From the data below, return the exact lines starting at the line containing "SOLIDWORKS Plaatwerktraining [menuitem]" and ending at the line containing "Trainingskalender [menuitem] (94, 1054)", both included, and nothing else.

**Data shown:**
*-*-*
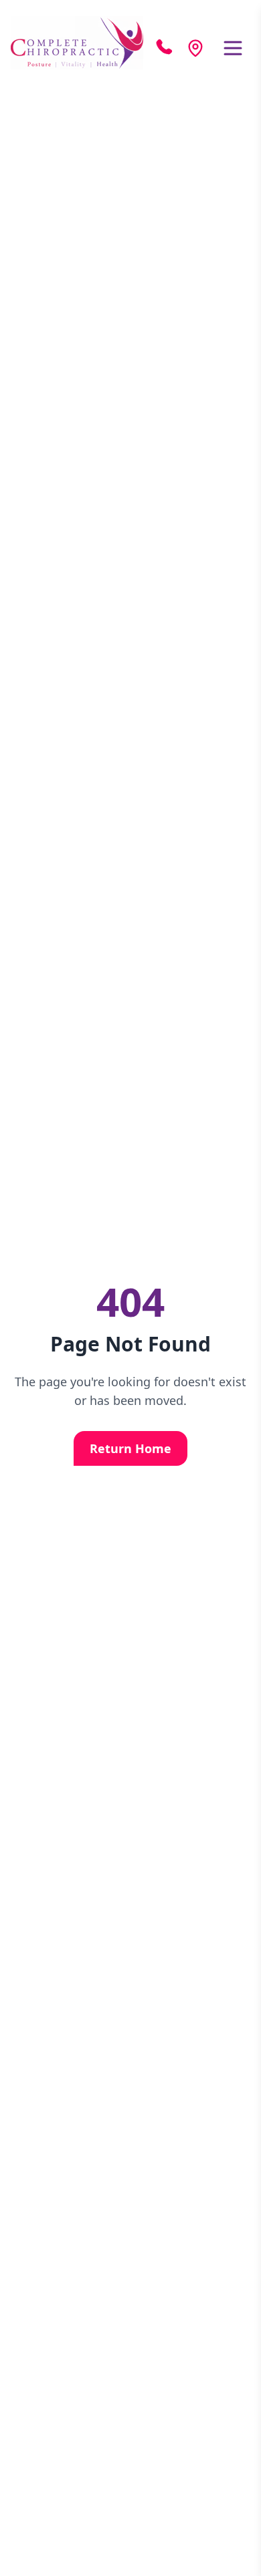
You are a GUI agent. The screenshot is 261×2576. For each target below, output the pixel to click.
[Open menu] (232, 48)
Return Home (130, 1448)
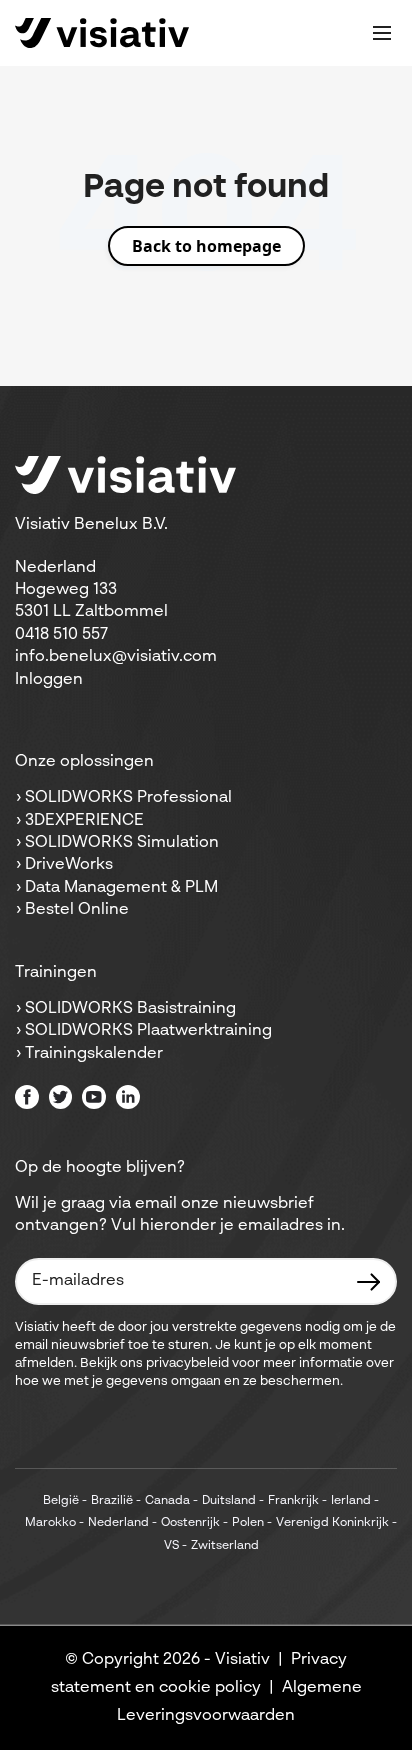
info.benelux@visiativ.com (116, 657)
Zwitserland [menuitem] (225, 1546)
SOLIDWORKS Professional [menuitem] (128, 798)
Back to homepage (206, 246)
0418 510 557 (61, 635)
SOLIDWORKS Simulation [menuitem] (122, 843)
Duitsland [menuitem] (229, 1501)
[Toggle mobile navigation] (382, 33)
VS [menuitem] (171, 1546)
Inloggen (49, 680)
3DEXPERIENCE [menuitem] (84, 821)
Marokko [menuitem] (50, 1523)
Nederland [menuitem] (118, 1523)
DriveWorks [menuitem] (69, 865)
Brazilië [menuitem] (112, 1501)
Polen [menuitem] (248, 1523)
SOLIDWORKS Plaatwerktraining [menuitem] (148, 1031)
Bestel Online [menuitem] (77, 910)
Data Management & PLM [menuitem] (121, 888)
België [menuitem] (61, 1501)
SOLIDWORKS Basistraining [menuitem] (130, 1009)
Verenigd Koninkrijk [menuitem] (332, 1523)
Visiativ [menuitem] (242, 1660)
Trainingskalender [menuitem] (94, 1054)
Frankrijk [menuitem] (293, 1501)
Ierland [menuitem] (351, 1501)
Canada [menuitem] (167, 1501)
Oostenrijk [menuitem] (190, 1523)
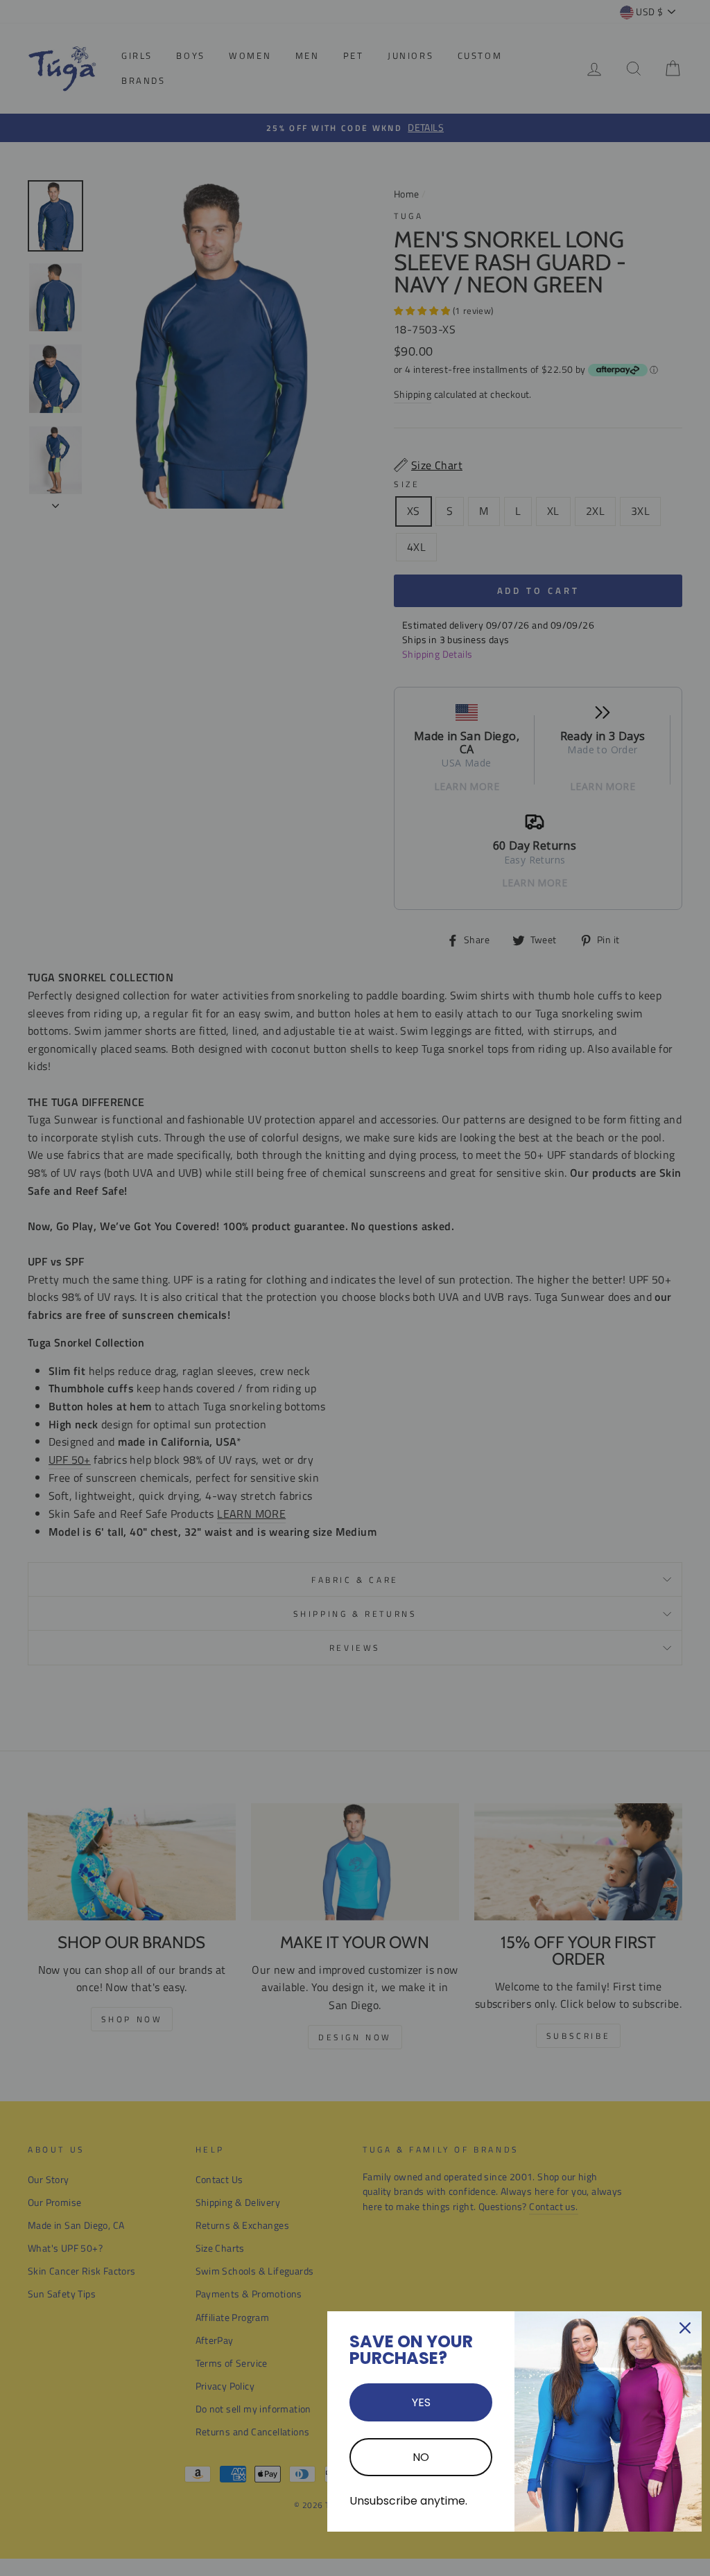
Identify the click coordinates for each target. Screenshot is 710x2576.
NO (421, 2457)
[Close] (685, 2328)
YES (421, 2402)
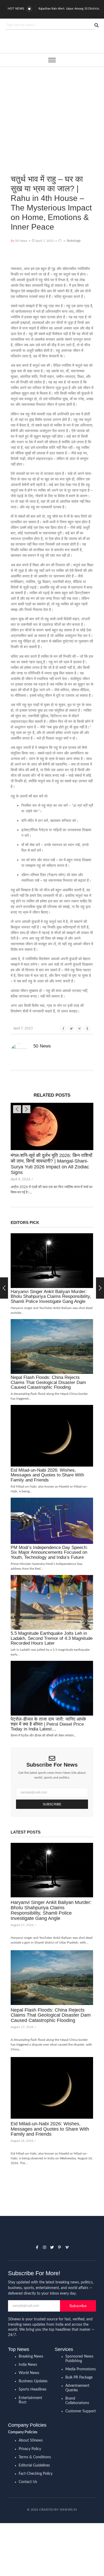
*-*-*
**Solution to the exercise:**
SOLIDWORKS Plaatwerktraining [menuitem] (148, 1031)
Bestel Online [menuitem] (77, 910)
Data Management & PLM [menuitem] (121, 888)
België [menuitem] (61, 1501)
SOLIDWORKS Basistraining [menuitem] (130, 1009)
Verenigd Koninkrijk [menuitem] (332, 1523)
Visiativ [menuitem] (242, 1660)
Trainingskalender [menuitem] (94, 1054)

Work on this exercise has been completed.